**TEXT EXCERPT:**
>>>>

Originally posted by 70,s hero 70,s hero wrote:


The subject is an endless discussion but for a start using very linear speakers along with thier accompanying amplifiers will outperform others that are designed for sound reinforcement due to the engineering differences. 


 


I have measured amplifiers in addition to loudspeakers and what you are saying I have not encountered. I have measured home audio amplifiers in addition to pro audio amplifiers above 100 kHz and both will faithfully deliver the exact waveform providing neither is driven beyond their limits.

 

Once a loudspeaker begins to vibrate anything pertaining to linear will be subjected to TS Parameters calculated results, how the loudspeaker is reacting in the enclosure at the given SPL in addition to, its surroundings. Xmax does not play a factor on the calculated TS Parameters of a loudspeaker.

 

Home Audio speakers are not designed for high SPL use and are subjected to greater non-linear characteristics if driven under high SPL conditions than Sound Reinforcement Speakers.


Best Regards,  

The importance of all that you say is correct however, sound reinforcement and Hi Fi  (of a higher order) are slightly differing applications. I do think that the xmax is a very important engineering measurement with regards to non linearity, when we deal with high end Hi Fi, there are various factors that are known to contribute to distortion and the same can be said for sound reinforcement. as I said in my earlier post, the high currents and mechanical forces at play at high SPL contribute to a high order of distortion.

<<<<

**SUPPLIED MATERIAL:**
>>>>

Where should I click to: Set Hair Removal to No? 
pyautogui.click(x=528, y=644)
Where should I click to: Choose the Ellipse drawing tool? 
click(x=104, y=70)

<<<<

**TASK INSTRUCTIONS:**
1. In the amplifier and loudspeaker discussion, the paragraph beginning "Once a loudspeaker begins to vibrate" names what linearity becomes subject to. List those things.
2. Condense the paragraph of the amplifier and loudspeaker discussion that starts with "I have measured amplifiers" into two shorter sentences, keeping its main facts.
3. Continue the amplifier and loudspeaker discussion from where it stops.

**RESULTS OF THE TASKS:**
1.
- TS Parameters calculated results
- How the loudspeaker is reacting in the enclosure at the given SPL
- Its surroundings

2. The writer has measured both amplifiers and loudspeakers and has not encountered what the other poster describes. Home audio and pro audio amplifiers measured above 100 kHz both faithfully deliver the exact waveform as long as neither is driven beyond its limits.

3.
The idea of high SPL in sound reinforcement and its engineering principles and how that relates to output is that given a sub driver for example, the  claim of its output and efficiency is directly related to  its cone travel and at a given force dependable upon many factors. the engineering principles to manufacturer say an 18 inch driver that has the preferred parameters of high end Hi Fi drivers simply do not exist. As you are aware, it is far better to employ multiple drivers using 300 watts each than one at 1200 watts. The application of Hi Fi quality sound reinforcement is a very expensive and exacting engineering challenge. Even then, we can safely say that the SPL will be limited in relation to distortion, the OP is quite open to interpretation but to my mind, I base it upon my own HiFi from a world leading manufacturer of such systems. That said there are many who can argue that the sound is not to thier taste and will dismiss what I say which is fair based upon thier experiences.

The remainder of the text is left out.